With the pictures excluded, output only the lines from the one containing "Viewport: 900px width, 600px height." through the last line of the entries, unchanged.

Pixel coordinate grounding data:

--------------------------------

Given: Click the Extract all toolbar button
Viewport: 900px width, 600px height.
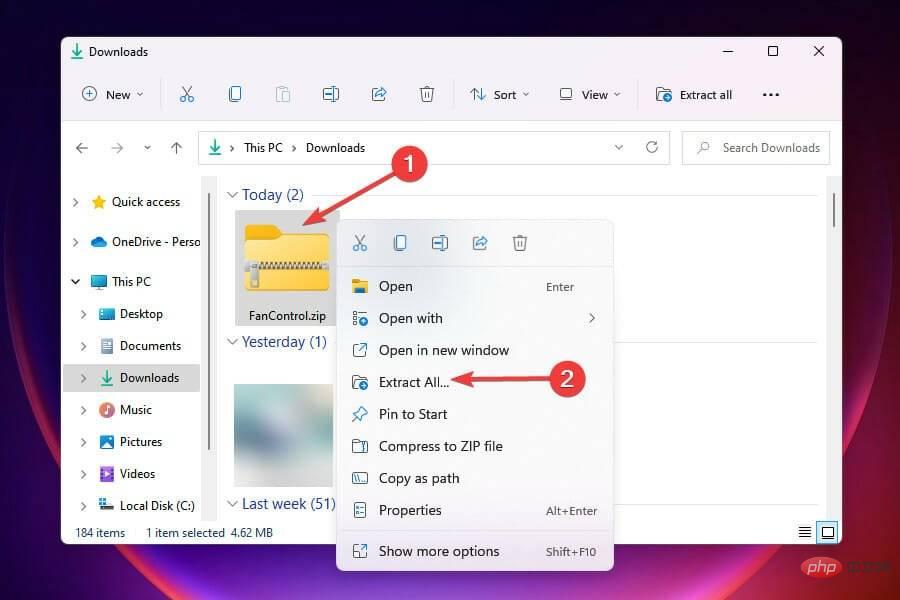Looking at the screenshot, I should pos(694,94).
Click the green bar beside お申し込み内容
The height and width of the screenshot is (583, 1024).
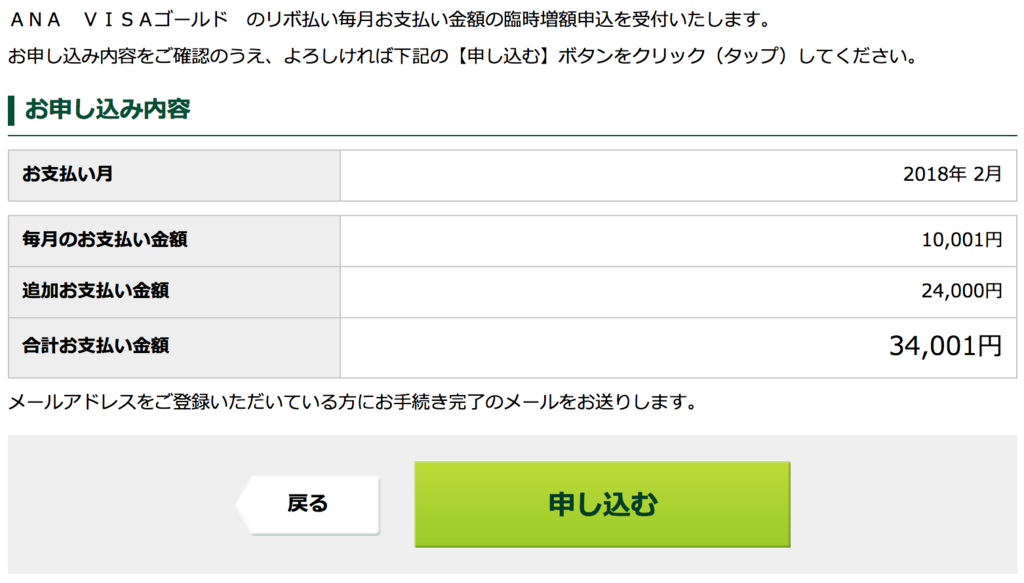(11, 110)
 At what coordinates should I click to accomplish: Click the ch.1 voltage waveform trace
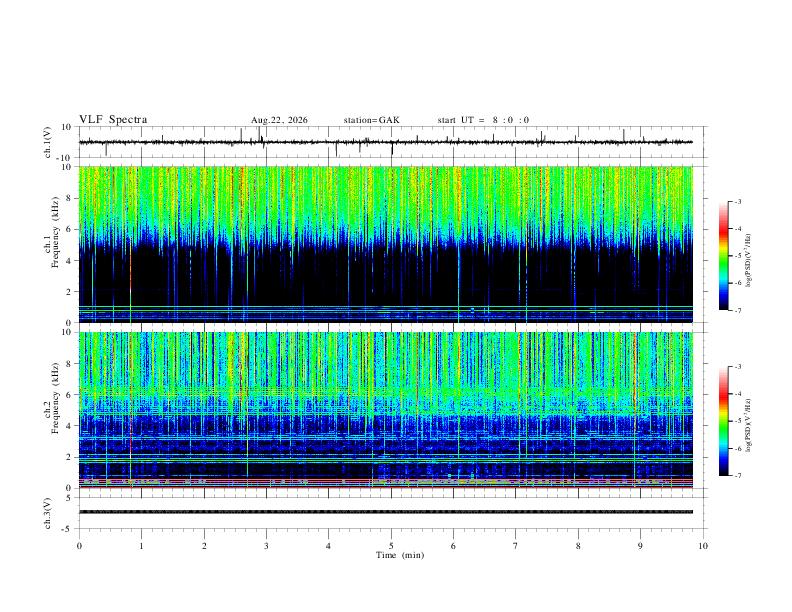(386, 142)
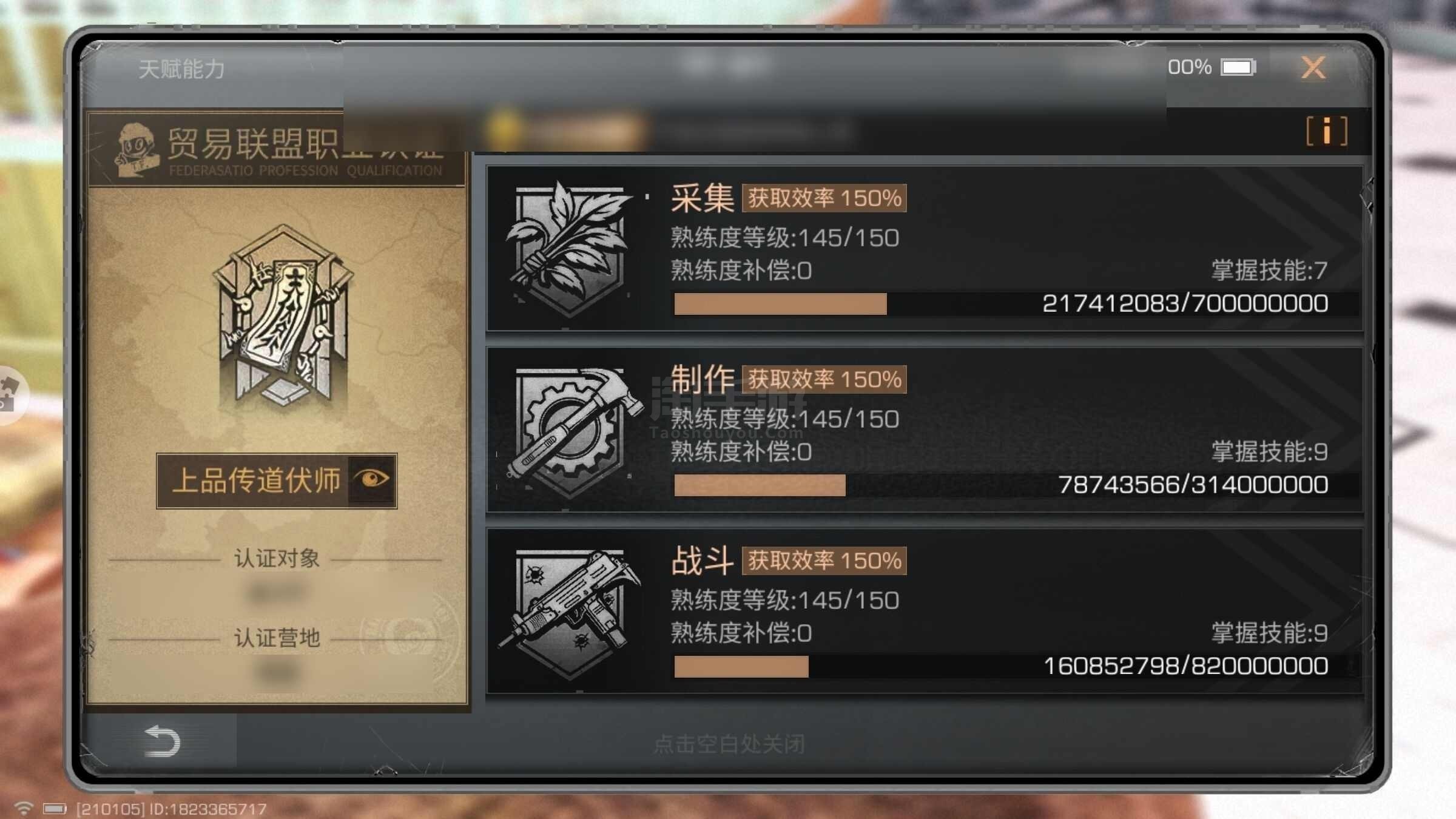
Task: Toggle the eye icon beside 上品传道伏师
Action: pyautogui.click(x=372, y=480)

--------------------------------

RESPONSE:
Viewport: 900px width, 600px height.
Looking at the screenshot, I should pos(694,94).
Click the green bar beside お申し込み内容
The height and width of the screenshot is (583, 1024).
(11, 110)
 At what coordinates should I click to accomplish: Click the ch.1 voltage waveform trace
(386, 142)
Task: Toggle the eye icon beside 上品传道伏师
Action: pyautogui.click(x=372, y=480)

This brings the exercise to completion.